Please find each line below that contains the word "width" and copy those lines.

Dataset items
________________________________________

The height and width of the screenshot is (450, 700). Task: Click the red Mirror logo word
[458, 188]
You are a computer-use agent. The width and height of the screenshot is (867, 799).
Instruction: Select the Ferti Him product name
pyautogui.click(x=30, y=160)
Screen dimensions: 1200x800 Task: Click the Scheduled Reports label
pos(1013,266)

________________________________________

TASK ANSWER:
The height and width of the screenshot is (450, 700). Task: Click the red Mirror logo word
You are a computer-use agent. The width and height of the screenshot is (867, 799).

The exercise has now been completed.